Given instruction: Please recast the data below, from the line that contains "Given: Decrease backpack" through the line that contains "Looking at the", as a Markdown table with the columns "No." and "Text". Give one numbered row per line, skipping blank lines and leaving out the pictures.

# START OF Source data

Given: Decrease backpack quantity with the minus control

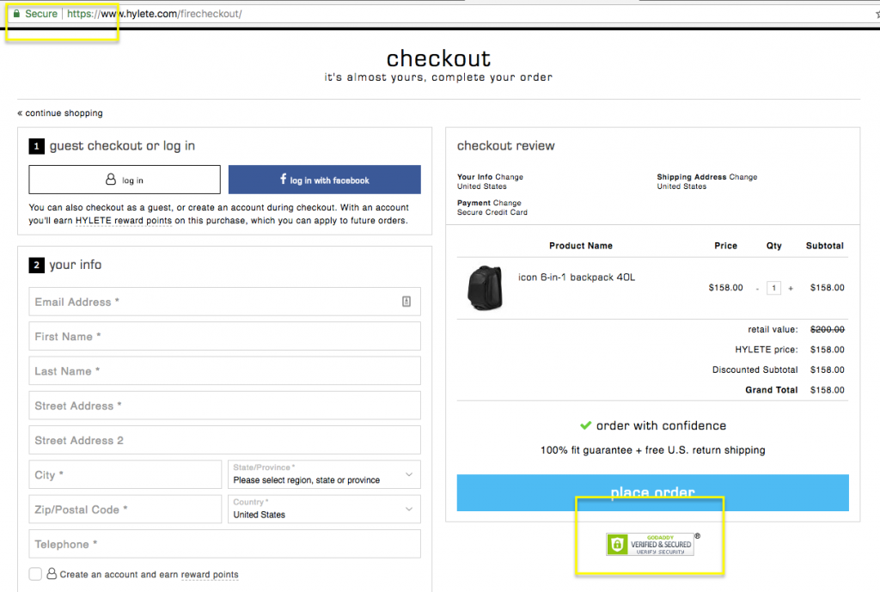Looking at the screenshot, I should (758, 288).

# END OF Source data
# START OF Source data

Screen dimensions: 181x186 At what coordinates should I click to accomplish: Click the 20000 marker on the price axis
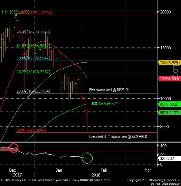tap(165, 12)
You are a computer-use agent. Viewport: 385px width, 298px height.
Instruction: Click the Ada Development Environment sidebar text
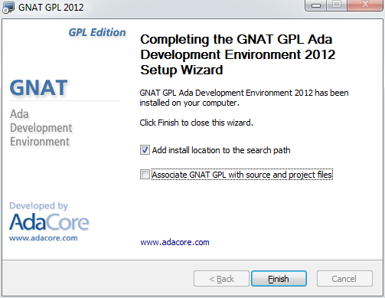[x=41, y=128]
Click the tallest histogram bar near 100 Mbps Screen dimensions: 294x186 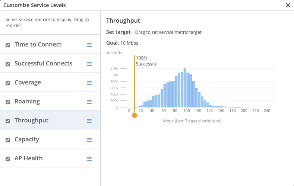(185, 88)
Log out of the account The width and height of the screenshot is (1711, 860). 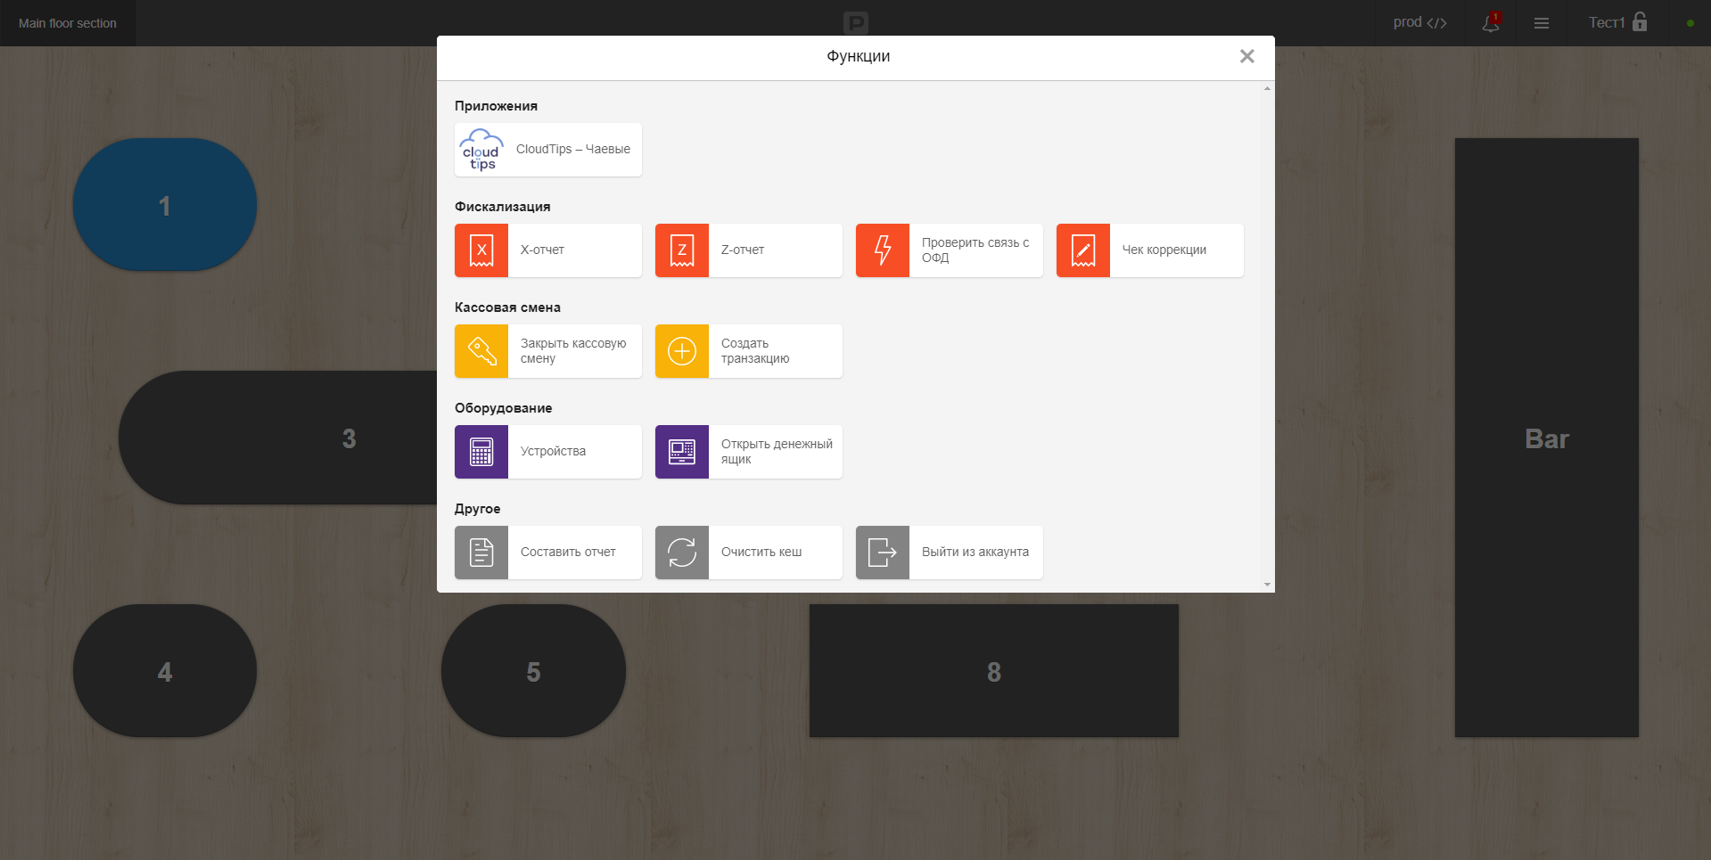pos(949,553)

# END OF Source data

Completed exercise:
| No. | Text |
|---|---|
| 1 | Given: Decrease backpack quantity with the minus control |
| 2 | Looking at the screenshot, I should (758, 288). |